ASSIGNMENT: Copy every record exactly.

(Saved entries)
┌──
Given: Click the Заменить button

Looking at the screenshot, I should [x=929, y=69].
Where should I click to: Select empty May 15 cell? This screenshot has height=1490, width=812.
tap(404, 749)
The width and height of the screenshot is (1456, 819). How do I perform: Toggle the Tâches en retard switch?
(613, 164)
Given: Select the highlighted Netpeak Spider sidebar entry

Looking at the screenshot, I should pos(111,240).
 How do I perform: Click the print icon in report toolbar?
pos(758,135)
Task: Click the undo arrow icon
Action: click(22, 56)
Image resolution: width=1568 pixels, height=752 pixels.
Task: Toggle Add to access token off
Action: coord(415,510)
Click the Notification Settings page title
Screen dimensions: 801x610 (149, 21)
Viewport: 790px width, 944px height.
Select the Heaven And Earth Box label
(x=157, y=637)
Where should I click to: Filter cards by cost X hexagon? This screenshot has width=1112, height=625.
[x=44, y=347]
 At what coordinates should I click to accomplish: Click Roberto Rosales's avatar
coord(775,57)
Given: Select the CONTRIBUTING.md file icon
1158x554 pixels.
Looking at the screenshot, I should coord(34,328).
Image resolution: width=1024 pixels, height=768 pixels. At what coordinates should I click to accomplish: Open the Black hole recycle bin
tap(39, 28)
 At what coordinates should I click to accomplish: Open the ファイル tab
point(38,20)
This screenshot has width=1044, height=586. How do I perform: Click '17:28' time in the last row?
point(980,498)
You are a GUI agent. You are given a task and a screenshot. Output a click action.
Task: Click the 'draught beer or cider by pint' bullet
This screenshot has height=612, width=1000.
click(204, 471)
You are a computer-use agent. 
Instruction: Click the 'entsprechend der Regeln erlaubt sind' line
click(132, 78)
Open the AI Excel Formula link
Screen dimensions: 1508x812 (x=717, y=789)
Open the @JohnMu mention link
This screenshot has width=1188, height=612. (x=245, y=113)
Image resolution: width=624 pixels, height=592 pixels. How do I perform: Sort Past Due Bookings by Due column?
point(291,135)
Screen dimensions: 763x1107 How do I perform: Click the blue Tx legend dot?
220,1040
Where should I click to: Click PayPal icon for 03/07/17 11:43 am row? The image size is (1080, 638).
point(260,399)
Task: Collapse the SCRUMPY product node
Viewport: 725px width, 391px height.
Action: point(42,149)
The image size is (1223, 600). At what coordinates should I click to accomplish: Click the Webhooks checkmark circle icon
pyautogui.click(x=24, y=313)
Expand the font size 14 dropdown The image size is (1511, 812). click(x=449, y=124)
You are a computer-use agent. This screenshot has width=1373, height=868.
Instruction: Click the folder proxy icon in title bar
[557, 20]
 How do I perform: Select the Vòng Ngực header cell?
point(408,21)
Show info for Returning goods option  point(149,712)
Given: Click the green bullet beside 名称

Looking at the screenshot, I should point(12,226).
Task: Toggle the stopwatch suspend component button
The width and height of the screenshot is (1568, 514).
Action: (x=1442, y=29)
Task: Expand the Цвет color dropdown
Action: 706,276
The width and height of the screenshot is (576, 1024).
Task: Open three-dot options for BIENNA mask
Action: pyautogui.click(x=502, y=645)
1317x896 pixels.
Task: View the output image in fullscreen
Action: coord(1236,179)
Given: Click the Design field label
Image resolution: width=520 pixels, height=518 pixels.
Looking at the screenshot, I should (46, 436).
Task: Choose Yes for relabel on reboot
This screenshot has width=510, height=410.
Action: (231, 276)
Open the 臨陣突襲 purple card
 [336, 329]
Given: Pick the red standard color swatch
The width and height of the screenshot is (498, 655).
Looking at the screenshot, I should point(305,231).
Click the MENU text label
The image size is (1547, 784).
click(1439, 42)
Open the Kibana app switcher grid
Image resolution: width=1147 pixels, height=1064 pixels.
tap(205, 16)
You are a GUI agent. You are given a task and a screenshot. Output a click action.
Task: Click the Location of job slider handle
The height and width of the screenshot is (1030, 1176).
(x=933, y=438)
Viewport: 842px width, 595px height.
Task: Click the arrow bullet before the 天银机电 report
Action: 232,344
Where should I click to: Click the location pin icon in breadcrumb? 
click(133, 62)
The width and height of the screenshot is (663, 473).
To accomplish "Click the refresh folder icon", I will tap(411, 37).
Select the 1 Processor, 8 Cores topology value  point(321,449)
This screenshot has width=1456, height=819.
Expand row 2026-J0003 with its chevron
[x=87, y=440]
└──
WRITTEN RESPONSE:
Given: Click the Заменить button

Looking at the screenshot, I should [x=929, y=69].
Where should I click to: Select empty May 15 cell? This screenshot has height=1490, width=812.
tap(404, 749)
The width and height of the screenshot is (1456, 819). How do I perform: Toggle the Tâches en retard switch?
(613, 164)
Given: Select the highlighted Netpeak Spider sidebar entry

Looking at the screenshot, I should pos(111,240).
 How do I perform: Click the print icon in report toolbar?
pos(758,135)
Task: Click the undo arrow icon
Action: click(22, 56)
Image resolution: width=1568 pixels, height=752 pixels.
Task: Toggle Add to access token off
Action: coord(415,510)
Click the Notification Settings page title
Screen dimensions: 801x610 (149, 21)
Viewport: 790px width, 944px height.
Select the Heaven And Earth Box label
(x=157, y=637)
Where should I click to: Filter cards by cost X hexagon? This screenshot has width=1112, height=625.
[x=44, y=347]
 At what coordinates should I click to accomplish: Click Roberto Rosales's avatar
coord(775,57)
Given: Select the CONTRIBUTING.md file icon
1158x554 pixels.
Looking at the screenshot, I should coord(34,328).
Image resolution: width=1024 pixels, height=768 pixels. At what coordinates should I click to accomplish: Open the Black hole recycle bin
tap(39, 28)
 At what coordinates should I click to accomplish: Open the ファイル tab
point(38,20)
This screenshot has width=1044, height=586. How do I perform: Click '17:28' time in the last row?
point(980,498)
You are a GUI agent. You are given a task and a screenshot. Output a click action.
Task: Click the 'draught beer or cider by pint' bullet
This screenshot has height=612, width=1000.
click(204, 471)
You are a computer-use agent. 
Instruction: Click the 'entsprechend der Regeln erlaubt sind' line
click(132, 78)
Open the AI Excel Formula link
Screen dimensions: 1508x812 (x=717, y=789)
Open the @JohnMu mention link
This screenshot has width=1188, height=612. (x=245, y=113)
Image resolution: width=624 pixels, height=592 pixels. How do I perform: Sort Past Due Bookings by Due column?
point(291,135)
Screen dimensions: 763x1107 How do I perform: Click the blue Tx legend dot?
220,1040
Where should I click to: Click PayPal icon for 03/07/17 11:43 am row? The image size is (1080, 638).
point(260,399)
Task: Collapse the SCRUMPY product node
Viewport: 725px width, 391px height.
Action: point(42,149)
The image size is (1223, 600). At what coordinates should I click to accomplish: Click the Webhooks checkmark circle icon
pyautogui.click(x=24, y=313)
Expand the font size 14 dropdown The image size is (1511, 812). click(x=449, y=124)
You are a computer-use agent. This screenshot has width=1373, height=868.
Instruction: Click the folder proxy icon in title bar
[557, 20]
 How do I perform: Select the Vòng Ngực header cell?
point(408,21)
Show info for Returning goods option  point(149,712)
Given: Click the green bullet beside 名称

Looking at the screenshot, I should point(12,226).
Task: Toggle the stopwatch suspend component button
The width and height of the screenshot is (1568, 514).
Action: (x=1442, y=29)
Task: Expand the Цвет color dropdown
Action: 706,276
The width and height of the screenshot is (576, 1024).
Task: Open three-dot options for BIENNA mask
Action: pyautogui.click(x=502, y=645)
1317x896 pixels.
Task: View the output image in fullscreen
Action: coord(1236,179)
Given: Click the Design field label
Image resolution: width=520 pixels, height=518 pixels.
Looking at the screenshot, I should (46, 436).
Task: Choose Yes for relabel on reboot
This screenshot has width=510, height=410.
Action: (231, 276)
Open the 臨陣突襲 purple card
 [336, 329]
Given: Pick the red standard color swatch
The width and height of the screenshot is (498, 655).
Looking at the screenshot, I should point(305,231).
Click the MENU text label
The image size is (1547, 784).
click(1439, 42)
Open the Kibana app switcher grid
Image resolution: width=1147 pixels, height=1064 pixels.
tap(205, 16)
You are a GUI agent. You are given a task and a screenshot. Output a click action.
Task: Click the Location of job slider handle
The height and width of the screenshot is (1030, 1176).
(x=933, y=438)
Viewport: 842px width, 595px height.
Task: Click the arrow bullet before the 天银机电 report
Action: 232,344
Where should I click to: Click the location pin icon in breadcrumb? 
click(133, 62)
The width and height of the screenshot is (663, 473).
To accomplish "Click the refresh folder icon", I will tap(411, 37).
Select the 1 Processor, 8 Cores topology value  point(321,449)
This screenshot has width=1456, height=819.
Expand row 2026-J0003 with its chevron
[x=87, y=440]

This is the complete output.